The Lost World - Michael Crichton [135]
“Sorry,” she said, continuing to clean his wound.
“But the point,” Malcolm said, “is that this intricate developmental process in the cell is something we can barely describe, let alone understand. Do you realize the limits of our understanding? Mathematically, we can describe two things interacting, like two planets in space. Three things interacting—three planets in space—well, that becomes a problem. Four or five things interacting, we can’t really do it. And inside the cell, there’s one hundred thousand things interacting. You have to throw up your hands. It’s so complex—how is it even possible that life ever happens at all?

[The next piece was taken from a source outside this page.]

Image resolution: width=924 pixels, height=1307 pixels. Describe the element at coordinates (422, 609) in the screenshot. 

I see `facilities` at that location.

Some people think the answer is that living forms organize themselves. Life creates its own order, the way crystallization creates order. Some people think life crystallizes into being, and that’s how the complexity is managed.

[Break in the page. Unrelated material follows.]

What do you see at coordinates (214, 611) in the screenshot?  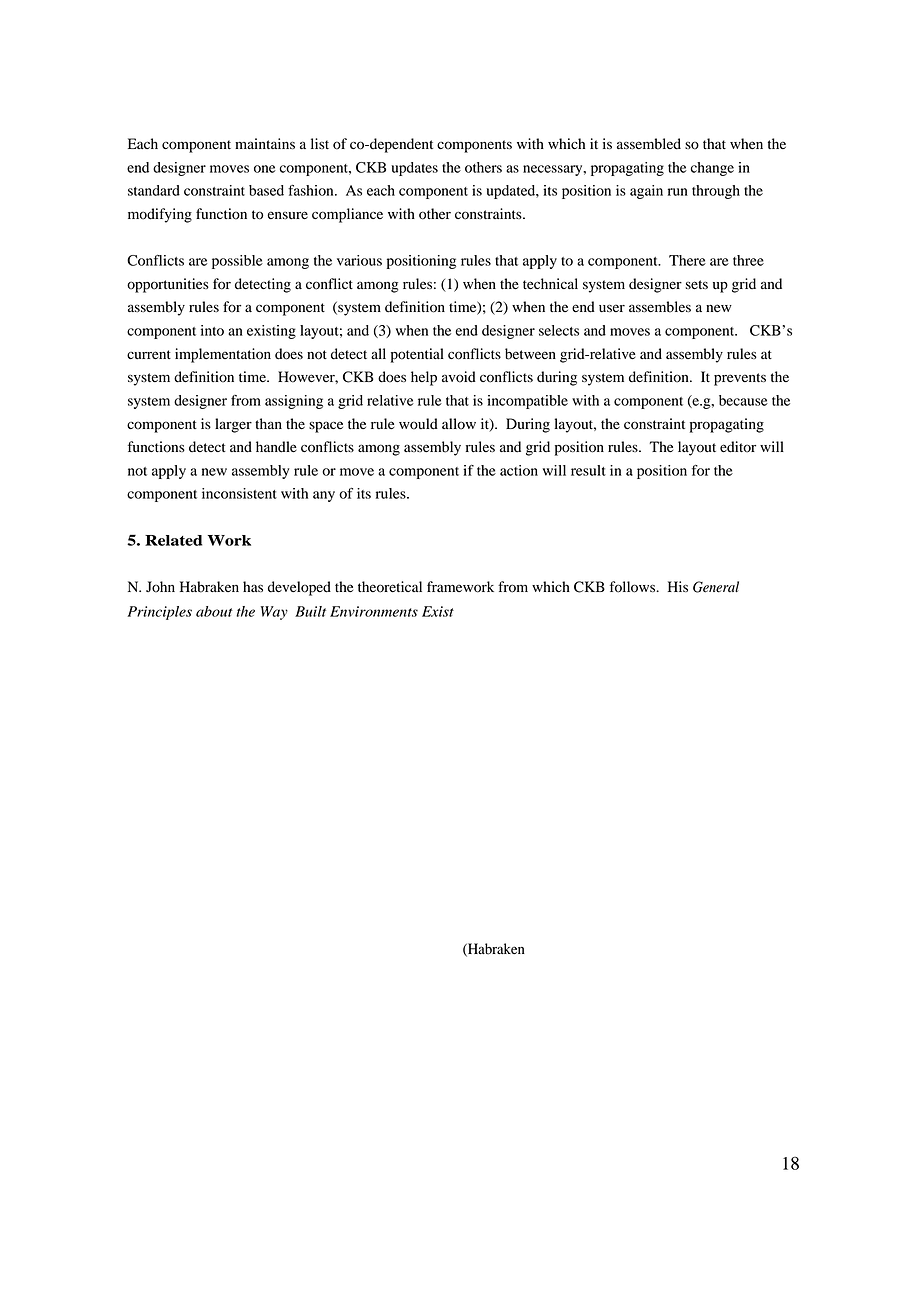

“Because, if you didn’t know any physical chemistry, you could look at a crystal and ask all the same questions. You’d see those beautiful spars, those perfect geometric facets, and you could ask, What’s controlling this process? How does the crystal end up so perfectly formed—and looking so much like other crystals? But it turns out a crystal is just the way molecular forces arrange themselves in solid form. No one controls it. It happens on its own. To ask a lot of questions about a crystal means you don’t understand the fundamental nature of the processes that led to its creation.

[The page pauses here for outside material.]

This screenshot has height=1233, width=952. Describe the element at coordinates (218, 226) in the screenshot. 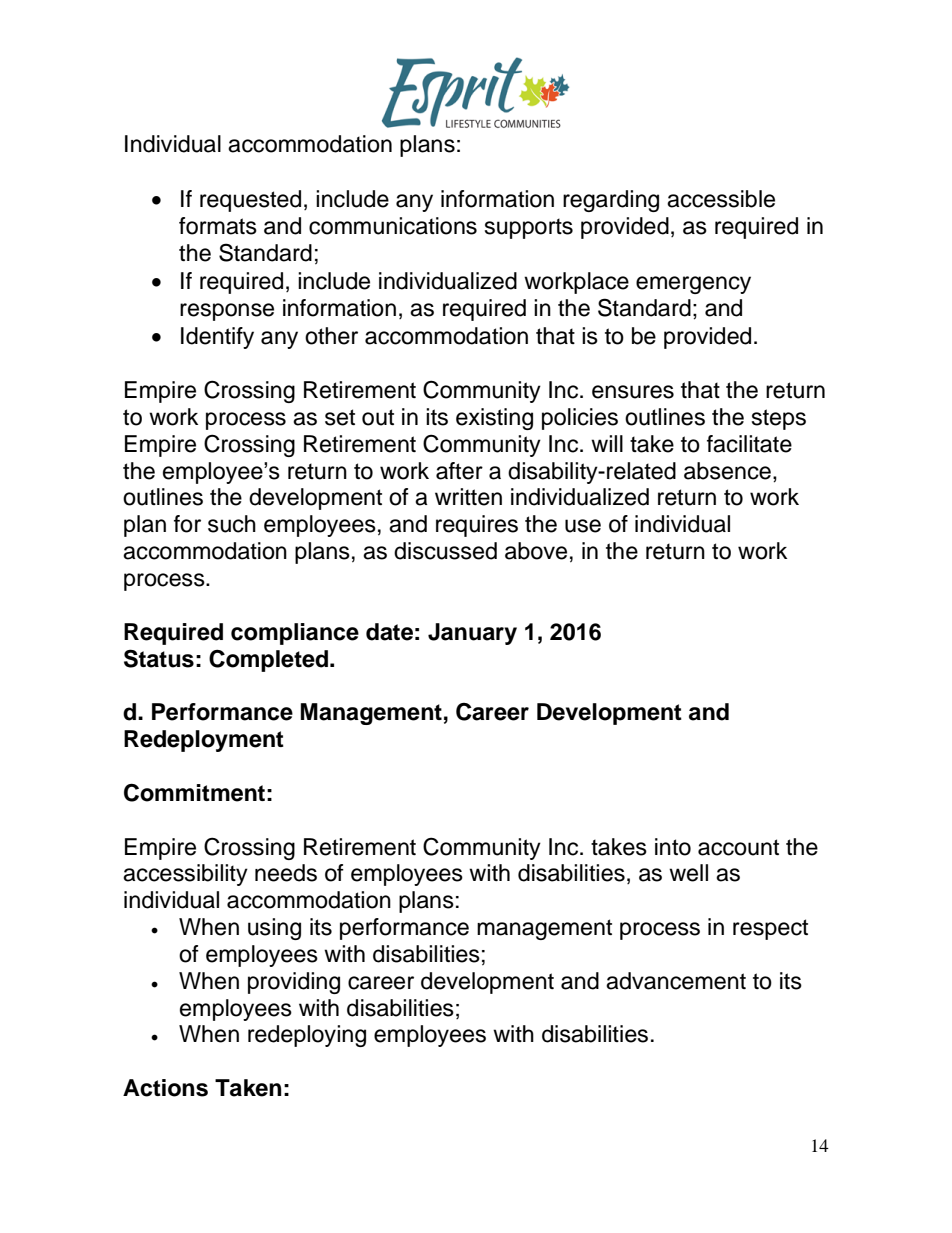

“So maybe living forms are a kind of crystallization. Maybe life just happens. And maybe, like crystals, there’s a characteristic order to living things that is generated by their interacting elements. Okay. Well, one of the things that crystals teach us is that order can arise very fast. One minute you have a liquid, with all the molecules moving randomly. The next minute, a crystal forms, and all the molecules are locked in order. Right?”
“Right . . .”
“Okay. Now. Think of the interaction of life forms on the planet to make an ecosystem. That’s even more complex than a single animal. All the arrangements are very complicated. Like the yucca plant. You know about that?”
“Tell me.”
“The yucca plant depends on a particular moth which gathers pollen into a ball, and carries the ball to a different plant—not a different flower on the same plant—where it rubs the ball on the plant, fertilizing it. Only then does the moth lay its eggs. The yucca plant can’t survive without the moth. The moth can’t survive without the plant. Complex interactions like that make you think maybe behavior is a kind of crystallization, too.”
“You’re speaking metaphorically?” Harding said.
“I’m talking about all the order in the natural world,” Malcolm said. “And how perhaps it can emerge fast, through crystallization. Because complex animals can evolve their behavior rapidly. Changes can occur very quickly. Human beings are transforming the planet, and nobody knows whether it’s a dangerous development or not. So these behavioral processes can happen faster than we usually think evolution occurs. In ten thousand years human beings have gone from hunting to farming to cities to cyberspace. Behavior is screaming forward, and it might be nonadaptive. Nobody knows. Although personally, I think cyberspace means the end of our species.”
“Yes? Why is that?”
“Because it means the end of innovation,” Malcolm said. “This idea that the whole world is wired together is mass death. Every biologist knows that small groups in isolation evolve fastest. You put a thousand birds on an ocean island and they’ll evolve very fast. You put ten thousand on a big continent, and their evolution slows down. Now, for our own species, evolution occurs mostly through our behavior. We innovate new behavior to adapt. And everybody on earth knows that innovation only occurs in small groups. Put three people on a committee and they may get something done. Ten people, and it gets harder.